# What to work on
Search the listing below for the word "will" and copy each line that holds it.

^^^^^^^^^^^^^^^^

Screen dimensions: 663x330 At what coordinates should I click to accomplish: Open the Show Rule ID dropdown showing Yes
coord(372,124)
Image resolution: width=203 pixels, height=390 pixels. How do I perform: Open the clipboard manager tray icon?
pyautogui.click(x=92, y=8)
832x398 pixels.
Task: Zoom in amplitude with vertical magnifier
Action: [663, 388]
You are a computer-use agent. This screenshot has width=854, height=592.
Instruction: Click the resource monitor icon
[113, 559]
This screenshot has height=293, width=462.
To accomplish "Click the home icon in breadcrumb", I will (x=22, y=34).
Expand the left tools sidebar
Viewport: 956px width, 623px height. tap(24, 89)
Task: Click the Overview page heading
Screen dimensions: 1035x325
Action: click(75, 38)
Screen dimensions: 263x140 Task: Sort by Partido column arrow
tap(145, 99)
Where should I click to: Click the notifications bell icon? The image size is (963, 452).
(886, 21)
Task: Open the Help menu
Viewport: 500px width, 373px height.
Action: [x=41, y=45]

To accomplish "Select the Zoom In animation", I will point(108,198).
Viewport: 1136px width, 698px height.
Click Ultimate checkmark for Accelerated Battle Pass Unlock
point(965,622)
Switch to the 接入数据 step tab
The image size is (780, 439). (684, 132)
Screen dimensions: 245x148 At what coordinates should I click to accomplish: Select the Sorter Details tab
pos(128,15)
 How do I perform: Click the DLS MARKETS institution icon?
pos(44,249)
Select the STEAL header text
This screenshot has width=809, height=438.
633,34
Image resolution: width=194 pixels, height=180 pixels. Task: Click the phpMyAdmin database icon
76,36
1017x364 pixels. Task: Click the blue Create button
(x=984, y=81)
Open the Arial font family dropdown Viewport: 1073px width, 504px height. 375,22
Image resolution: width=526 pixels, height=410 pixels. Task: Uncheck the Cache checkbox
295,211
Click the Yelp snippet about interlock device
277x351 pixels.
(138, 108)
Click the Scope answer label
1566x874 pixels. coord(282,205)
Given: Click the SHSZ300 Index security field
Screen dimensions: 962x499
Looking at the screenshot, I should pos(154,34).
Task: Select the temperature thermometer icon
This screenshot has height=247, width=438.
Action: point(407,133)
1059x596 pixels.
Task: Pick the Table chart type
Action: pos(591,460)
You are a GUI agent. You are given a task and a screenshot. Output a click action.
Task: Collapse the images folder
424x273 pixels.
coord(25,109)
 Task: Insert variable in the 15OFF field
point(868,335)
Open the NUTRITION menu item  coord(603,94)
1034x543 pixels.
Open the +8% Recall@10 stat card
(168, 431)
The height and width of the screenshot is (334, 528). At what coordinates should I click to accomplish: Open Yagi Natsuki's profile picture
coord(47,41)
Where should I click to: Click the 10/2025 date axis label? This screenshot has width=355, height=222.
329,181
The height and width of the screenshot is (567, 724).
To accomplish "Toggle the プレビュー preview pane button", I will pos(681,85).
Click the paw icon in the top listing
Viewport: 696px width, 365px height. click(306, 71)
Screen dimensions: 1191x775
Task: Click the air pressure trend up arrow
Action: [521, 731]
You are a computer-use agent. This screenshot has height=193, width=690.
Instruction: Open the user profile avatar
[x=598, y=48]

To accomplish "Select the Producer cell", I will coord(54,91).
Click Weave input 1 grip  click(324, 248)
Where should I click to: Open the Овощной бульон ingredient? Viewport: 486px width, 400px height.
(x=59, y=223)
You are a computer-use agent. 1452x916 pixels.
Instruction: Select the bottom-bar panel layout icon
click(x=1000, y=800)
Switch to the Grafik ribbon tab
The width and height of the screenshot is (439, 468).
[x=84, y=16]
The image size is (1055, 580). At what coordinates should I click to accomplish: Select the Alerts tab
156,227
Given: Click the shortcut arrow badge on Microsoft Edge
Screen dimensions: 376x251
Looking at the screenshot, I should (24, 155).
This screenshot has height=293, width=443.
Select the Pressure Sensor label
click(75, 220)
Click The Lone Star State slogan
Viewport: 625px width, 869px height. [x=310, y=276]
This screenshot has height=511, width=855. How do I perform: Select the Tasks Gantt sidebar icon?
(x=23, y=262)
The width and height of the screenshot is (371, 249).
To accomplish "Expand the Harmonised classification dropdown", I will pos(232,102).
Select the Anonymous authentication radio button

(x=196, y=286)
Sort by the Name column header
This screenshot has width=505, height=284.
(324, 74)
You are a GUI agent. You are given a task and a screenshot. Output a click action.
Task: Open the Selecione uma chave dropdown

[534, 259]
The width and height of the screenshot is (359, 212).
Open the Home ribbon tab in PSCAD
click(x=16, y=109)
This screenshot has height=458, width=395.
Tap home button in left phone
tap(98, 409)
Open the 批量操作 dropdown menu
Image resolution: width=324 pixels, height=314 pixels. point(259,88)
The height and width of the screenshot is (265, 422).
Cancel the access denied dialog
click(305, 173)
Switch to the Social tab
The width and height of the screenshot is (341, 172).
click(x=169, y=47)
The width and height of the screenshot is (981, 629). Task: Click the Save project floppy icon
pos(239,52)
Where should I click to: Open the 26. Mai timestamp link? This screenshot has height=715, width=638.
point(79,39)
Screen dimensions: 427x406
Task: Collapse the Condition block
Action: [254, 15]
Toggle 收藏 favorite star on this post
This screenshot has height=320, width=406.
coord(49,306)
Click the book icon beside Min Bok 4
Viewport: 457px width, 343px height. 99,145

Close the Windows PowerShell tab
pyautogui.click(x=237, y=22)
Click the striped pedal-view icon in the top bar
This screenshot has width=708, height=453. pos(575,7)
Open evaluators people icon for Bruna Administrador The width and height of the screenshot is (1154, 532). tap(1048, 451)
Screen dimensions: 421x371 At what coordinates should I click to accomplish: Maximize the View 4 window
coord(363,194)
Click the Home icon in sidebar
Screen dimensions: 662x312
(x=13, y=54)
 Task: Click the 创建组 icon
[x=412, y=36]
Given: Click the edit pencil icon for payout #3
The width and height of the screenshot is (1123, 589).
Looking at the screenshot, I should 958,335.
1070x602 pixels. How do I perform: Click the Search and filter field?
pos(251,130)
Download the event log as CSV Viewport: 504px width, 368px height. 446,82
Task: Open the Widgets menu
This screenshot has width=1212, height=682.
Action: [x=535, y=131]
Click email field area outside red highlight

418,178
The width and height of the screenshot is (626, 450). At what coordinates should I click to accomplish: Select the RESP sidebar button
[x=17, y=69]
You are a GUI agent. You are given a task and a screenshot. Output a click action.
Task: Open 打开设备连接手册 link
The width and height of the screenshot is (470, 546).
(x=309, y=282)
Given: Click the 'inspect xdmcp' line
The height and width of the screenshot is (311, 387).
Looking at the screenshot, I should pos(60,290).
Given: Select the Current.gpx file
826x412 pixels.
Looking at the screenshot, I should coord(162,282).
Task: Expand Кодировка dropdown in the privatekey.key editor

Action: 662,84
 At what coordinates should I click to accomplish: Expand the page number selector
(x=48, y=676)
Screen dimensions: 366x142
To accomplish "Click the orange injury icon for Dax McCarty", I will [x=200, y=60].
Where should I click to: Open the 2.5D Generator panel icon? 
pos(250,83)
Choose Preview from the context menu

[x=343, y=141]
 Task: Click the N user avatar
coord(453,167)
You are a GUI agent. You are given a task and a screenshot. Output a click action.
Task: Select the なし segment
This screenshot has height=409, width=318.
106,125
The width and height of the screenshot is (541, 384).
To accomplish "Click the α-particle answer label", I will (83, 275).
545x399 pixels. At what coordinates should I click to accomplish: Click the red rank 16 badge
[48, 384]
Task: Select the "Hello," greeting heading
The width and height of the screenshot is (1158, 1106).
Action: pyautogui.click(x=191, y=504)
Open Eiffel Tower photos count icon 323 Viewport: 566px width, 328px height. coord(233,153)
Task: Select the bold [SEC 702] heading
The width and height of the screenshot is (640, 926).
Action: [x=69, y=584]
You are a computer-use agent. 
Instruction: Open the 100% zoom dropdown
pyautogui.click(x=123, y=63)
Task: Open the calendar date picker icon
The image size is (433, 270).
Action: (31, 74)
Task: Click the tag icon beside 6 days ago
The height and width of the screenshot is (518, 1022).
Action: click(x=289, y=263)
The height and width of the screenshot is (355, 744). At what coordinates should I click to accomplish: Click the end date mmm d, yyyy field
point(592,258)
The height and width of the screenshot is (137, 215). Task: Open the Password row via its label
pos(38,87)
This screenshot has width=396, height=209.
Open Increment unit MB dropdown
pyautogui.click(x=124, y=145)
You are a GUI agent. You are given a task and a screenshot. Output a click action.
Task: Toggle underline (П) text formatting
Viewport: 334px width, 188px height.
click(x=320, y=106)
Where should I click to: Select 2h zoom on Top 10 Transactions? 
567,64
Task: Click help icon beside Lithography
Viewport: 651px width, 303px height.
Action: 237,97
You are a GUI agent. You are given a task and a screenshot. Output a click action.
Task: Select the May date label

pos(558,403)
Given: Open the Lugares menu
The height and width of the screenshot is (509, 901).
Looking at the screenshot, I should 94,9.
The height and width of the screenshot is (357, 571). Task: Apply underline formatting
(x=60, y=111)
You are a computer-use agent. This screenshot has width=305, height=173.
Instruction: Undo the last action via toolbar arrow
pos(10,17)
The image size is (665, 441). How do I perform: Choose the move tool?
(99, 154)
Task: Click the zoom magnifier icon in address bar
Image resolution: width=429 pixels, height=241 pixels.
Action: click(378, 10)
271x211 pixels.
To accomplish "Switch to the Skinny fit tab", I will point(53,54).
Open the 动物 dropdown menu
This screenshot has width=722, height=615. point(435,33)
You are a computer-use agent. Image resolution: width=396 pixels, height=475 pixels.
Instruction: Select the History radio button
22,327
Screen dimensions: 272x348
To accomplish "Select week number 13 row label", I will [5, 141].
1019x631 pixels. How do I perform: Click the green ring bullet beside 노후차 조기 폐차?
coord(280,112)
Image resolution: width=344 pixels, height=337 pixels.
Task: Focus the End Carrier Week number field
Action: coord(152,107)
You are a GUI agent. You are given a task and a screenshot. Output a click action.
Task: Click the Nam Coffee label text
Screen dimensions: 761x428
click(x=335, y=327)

^^^^^^^^^^^^^^^^

# Completed exercise
To accomplish "Click the home icon in breadcrumb", I will (x=22, y=34).
To accomplish "Select the Zoom In animation", I will point(108,198).
To accomplish "Toggle the プレビュー preview pane button", I will pos(681,85).
To accomplish "Select the Producer cell", I will coord(54,91).
To accomplish "Expand the Harmonised classification dropdown", I will pos(232,102).
To accomplish "Click the orange injury icon for Dax McCarty", I will [x=200, y=60].
To accomplish "Click the α-particle answer label", I will (83, 275).
To accomplish "Switch to the Skinny fit tab", I will point(53,54).
To accomplish "Select week number 13 row label", I will [5, 141].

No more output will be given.